Thewindwhispers · 24/03/2022 10:10

I actually feel sorry for the fiance. He hates dogs and you pressured him into having a dog in his home anyway. That wasn’t fair OP. You should never have got the dog in the first place, this was always going to be a disaster and it was arrogant of you to assume otherwise.

If the dog is a nightmare it shouldn’t have free access to the whole house. You’re on a farm, can’t it stay in a stable or barn when it’s not with you?

I would not get into some absurd “love me, love my dog” row. Address the problem. You have a badly behaved dog that’s running wild. Fix that problem, either with training, or keeping it out of the main house, or rehoming.
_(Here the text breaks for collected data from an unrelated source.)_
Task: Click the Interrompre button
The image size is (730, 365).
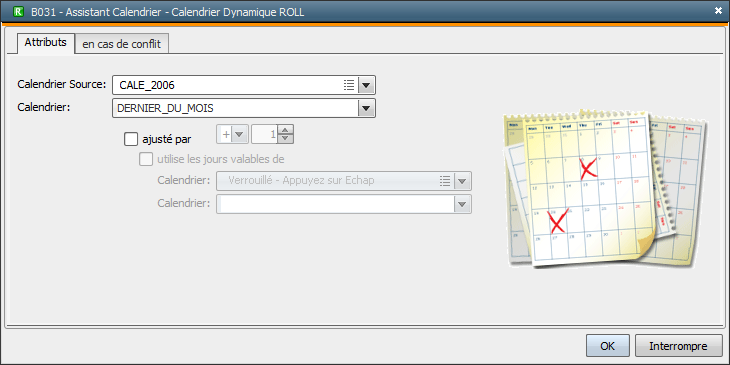Action: [678, 346]
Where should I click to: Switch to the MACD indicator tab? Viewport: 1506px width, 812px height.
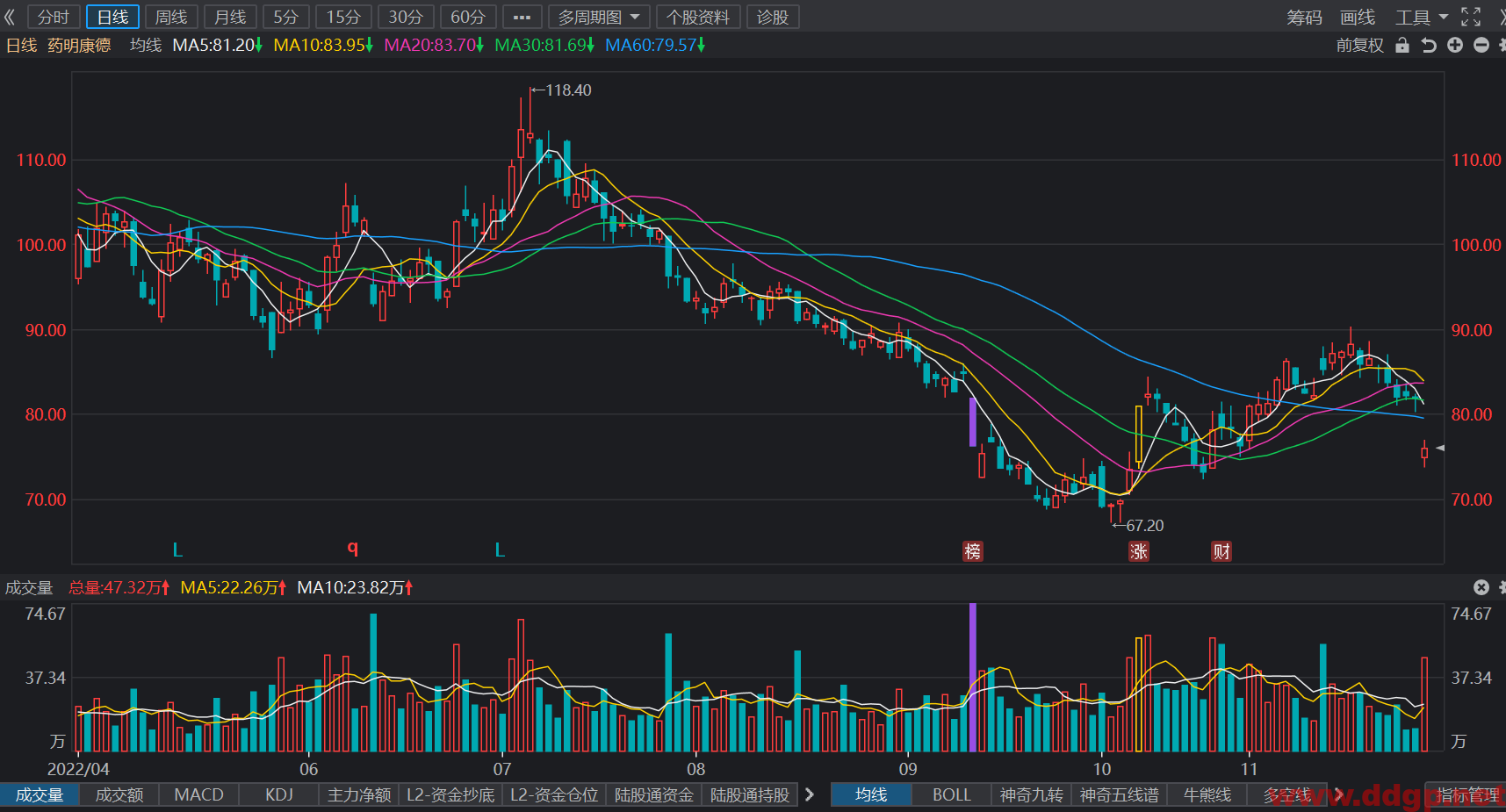pos(199,794)
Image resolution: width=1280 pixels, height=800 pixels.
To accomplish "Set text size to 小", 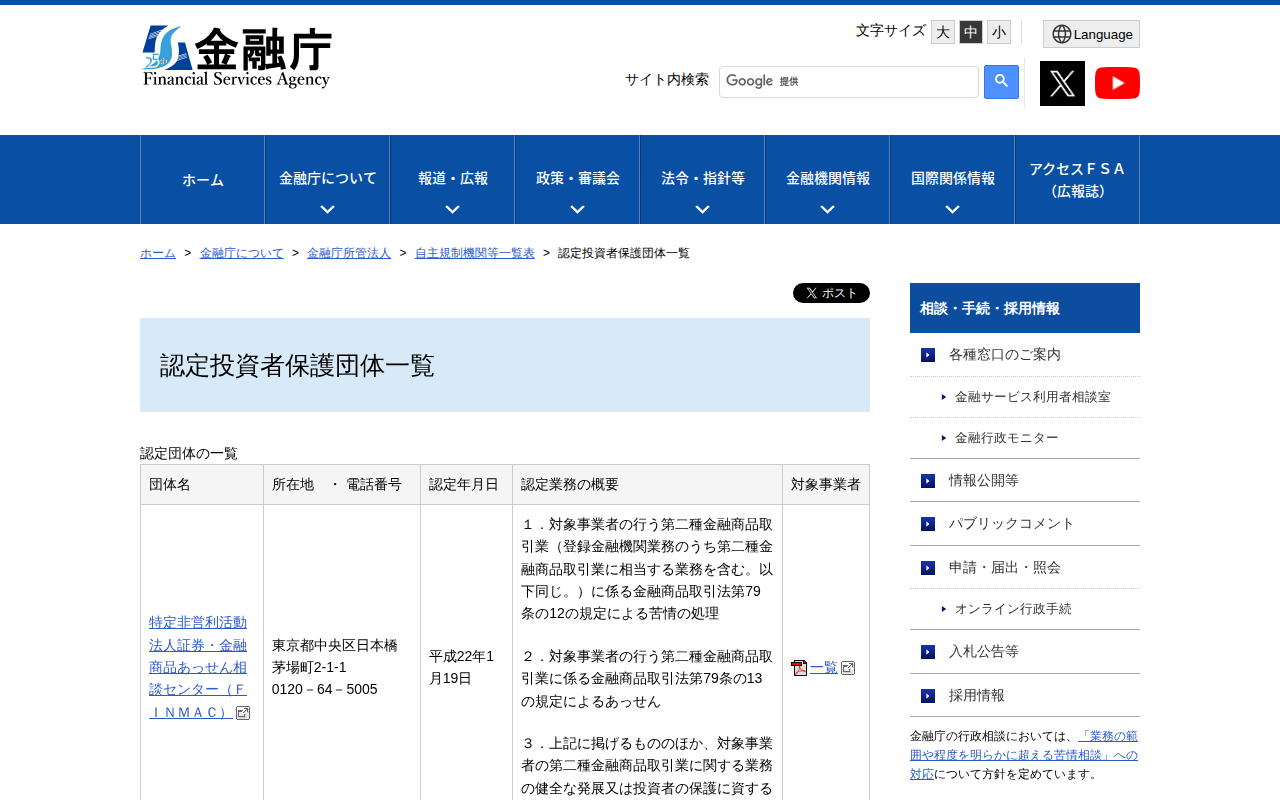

Suzi888 · 24/03/2022 10:11

Your dog shat in a cupboard? That’s next level naughty 🤣🤣🤣🤣🤣🤣🤣🤣🤣🤣🤣

I’d bin the man. I wouldn’t expect him to clean up the cupboard shat though. I don’t think I’d go out with someone that hates dogs as I always want a a dog. For someone who hates them it’s really a deal breaker imo, they take up so much time etc it’s too big a compromise.

AttilaTheMeerkat · 24/03/2022 10:14

"I admit that probably due to his size I am more lenient on certain behaviours, but he has such a huge personality I can’t help but adore him".

Your dog is confused and wonders where he is in the pecking order.
Your leniency to date re your dog's behaviour around your cattle and horses has not benefitted your dog any. Also why is this animal at all running alongside your horse when you're riding it?.

Merrymouse · 24/03/2022 10:15

@StrawberryPot

Most dogs can be bloody annoying in the puppy stages and he’s only a year old! It is completely unreasonable to expect perfect behaviour at that age

This is a one year old dog - not a puppy. And it lives on a farm/in the countryside where dogs need to be well-trained for their own safety and for the safety of other animals. If the op can't manage to train the dog herself, she needs to find someone who can. And until the dog can be trusted around other animals (calves/horses etc) it needs to be restrained - not allowed to roam free.

The problem here is not with the partner or the dog - it's with the person responsible for managing the dog's behaviour. And the 'just a puppy' excuse is out of date.

I agree.

A dog in its prime won’t just naturally calm down and become quieter, bad habits will just become more ingrained.

PinkSyCo · 24/03/2022 10:16

he chases the calves, barks at the horses, and is generally a menace (which I love him for).

This part of your post bothers me the most. It’s all very well loving your dog but don’t love it for it’s menacing behaviour towards your other poor animals. You sound highly irresponsible, and if I were your fiancé I would be leaving YOU for not bothering to at least train the dog that YOU wanted so much.

Merrymouse · 24/03/2022 10:16

Also, if the OP and her fiancée have a son together, it’s a little late to decide the most important priority is having a dog.